International relations scholarship often describes America's foreign policy tradition as having isolationist tendencies or an isolationist dimension, a characterization derived most directly from American security policy in the 1920s and 1930s. This article offers a critique of this characterization. American diplomacy in the 1920s was subtle but ambitious and effective. American policy in the years leading up to the bombing of Pearl Harbor was in fact quite responsive to events on the European continent. In short, American isolationism is a myth.

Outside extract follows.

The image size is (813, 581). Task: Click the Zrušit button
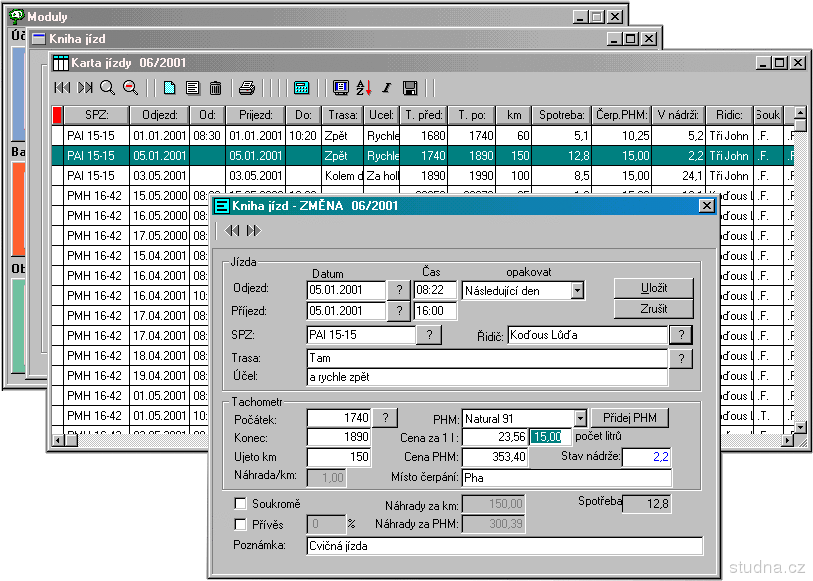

"The Children Cry for Burger King": Modernity, Development, and Fast Food Consumption in Northern Honduras

Aeleka Schortman
Environmental Communication, September 2010, Pages 318-337

While food prices are on the rise in Honduras (and throughout much of the world), many northern Hondurans report consuming fast food at international chain restaurants in San Pedro Sula (SPS). What follows is an analysis of fast food consumption amongst relatively impoverished residents of peri-urban towns on the outskirts of SPS. This paper-based on ethnographic investigation and analysis of newspaper advertisements-explores how foreign-based fast food establishments are perceived, used, and discussed, and the ways in which they are accepted and contested. The author argues that fast food consumption represents an important social activity and a topic around which debates about the meanings of modernity and development have arisen. While fast food consumption has been accepted as a sign of modernity and progress by some, others disparage such consumption, which they see as a dangerous turn away from more traditional Honduran values and foods. Because fast food consumption also has far-reaching political-economic effects and implications, the essay concludes with a brief discussion of such larger issues. In particular, the author highlights the global, national, and regional political-economic forces that foster unequal competition in a "free trade" context. The essay draws attention to the actors and forces which make international fast food chains in northern Honduras the only restaurants in their price range capable of offering clean, high-quality dining atmospheres complete with children's entertainment.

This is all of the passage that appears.